El texto La palabra empeñada. El exilio revolucionario cubano, 1953-1956 fue estructurado en dos tomos y ve la luz gracias a la Oficina de Publicaciones del Consejo de Estado de la República de Cuba

Autor:

Alina Perera Robbio

La segunda edición del libro La palabra empeñada. El exilio revolucionario cubano, 1953-1956, fue presentada este viernes en la sede de la Oficina de Asuntos Históricos del Consejo de Estado, como homenaje a una etapa de la lucha de Cuba por su libertad, la cual ya dista 60 años de nuestro presente y abarca desde los días del Moncada hasta el momento en que zarpa el yate Granma desde México.

Fruto de un riguroso trabajo investigativo de Heberto Norman Acosta (La Habana, 1945) el texto que, estructurado en dos tomos ve la luz gracias a la Oficina de Publicaciones del Consejo de Estado de la República de Cuba, presenta al lector detalles sobre uno de los períodos más importantes de la Revolución.
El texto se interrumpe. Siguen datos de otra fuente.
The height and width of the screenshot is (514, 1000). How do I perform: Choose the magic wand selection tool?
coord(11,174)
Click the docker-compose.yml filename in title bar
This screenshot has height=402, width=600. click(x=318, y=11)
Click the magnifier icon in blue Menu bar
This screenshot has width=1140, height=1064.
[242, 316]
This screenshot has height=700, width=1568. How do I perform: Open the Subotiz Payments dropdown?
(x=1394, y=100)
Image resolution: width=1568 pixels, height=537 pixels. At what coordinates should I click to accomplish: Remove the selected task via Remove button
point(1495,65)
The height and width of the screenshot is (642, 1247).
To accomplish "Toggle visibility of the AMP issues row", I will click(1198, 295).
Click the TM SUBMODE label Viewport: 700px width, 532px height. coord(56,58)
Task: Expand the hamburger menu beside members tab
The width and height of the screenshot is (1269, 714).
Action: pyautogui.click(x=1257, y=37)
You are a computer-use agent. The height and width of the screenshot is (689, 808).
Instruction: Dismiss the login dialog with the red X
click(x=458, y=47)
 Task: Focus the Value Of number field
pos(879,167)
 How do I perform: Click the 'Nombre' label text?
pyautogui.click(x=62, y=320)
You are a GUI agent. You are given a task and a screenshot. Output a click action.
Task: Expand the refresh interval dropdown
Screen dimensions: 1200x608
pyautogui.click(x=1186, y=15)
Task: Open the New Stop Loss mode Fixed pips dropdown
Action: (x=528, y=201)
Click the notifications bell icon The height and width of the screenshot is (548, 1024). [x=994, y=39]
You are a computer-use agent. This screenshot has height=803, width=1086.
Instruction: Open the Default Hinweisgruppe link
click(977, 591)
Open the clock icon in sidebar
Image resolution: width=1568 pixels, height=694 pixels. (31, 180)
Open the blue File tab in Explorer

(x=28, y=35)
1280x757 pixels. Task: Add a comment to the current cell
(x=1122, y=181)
Eugenio Suárez Pérez, director de la Oficina..., expresó que el texto es el «más completo y detallado que existe sobre la estancia de los compañeros en México». Y seguidamente el expedicionario del histórico Granma, Eugenio García, confesó: «A mí me sirve el libro como consulta para refrescar muchos hechos», dijo.

Sobre cómo las páginas reflejan los preparativos, los entrenamientos, las dificultades, los sueños, los fracasos de una etapa crucial, Eugenio García comentó que todos los protagonistas que lo leyeron estuvieron de acuerdo y muy complacidos.

El luchador recordó la promesa, cumplida por Fidel, de que en 1956 entrarían a Cuba para continuar la lucha; relató cómo el líder conversó con todos, uno a uno, sobre la posibilidad de que se convirtieran en mártires. Entonces era una realidad que lucía lejana, recordó el combatiente, pues cuando se es muy joven (rondaban los 20) la muerte parece remota.

La «fe contagiosa» de Fidel, su manera de transmitirla, fue otra evocación de Eugenio durante la mañana de recuerdos históricos que también contó con la presencia de José Ramón Fernández, asesor del Presidente de los Consejos de Estado y de Ministros. Las palabras de Fernández resaltaron a la historia como un universo esencial para todo. «Mientras estemos vivos debemos luchar por esta soberanía», dijo y expresó otras ideas, como la necesidad de transmitir a las generaciones jóvenes el compromiso que tienen con su patria, con quienes cayeron antes en pos de una emancipación que fue muy duro alcanzar.

El libro convida a conocer aristas de la vida de jóvenes como Ñico López, de quien no se conoce mucho, y una vez más nos recuerda que la Revolución es un suceso difícil. Tal vez ese fue el concepto más recurrente en un encuentro hermosísimo con la memoria, el cual contó con luchadores de varias generaciones, con mujeres como María Antonia Figueroa, quien ya tiene 98 años y fuera una de las más valiosas colaboradoras de Fidel y sus compañeros; con el embajador de México en Cuba, Enrique Martínez y Martínez; con escritores, historiadores, periodistas y testigos de una presentación que rinde merecido homenaje en una jornada por el aniversario 60 de la epopeya del yate Granma.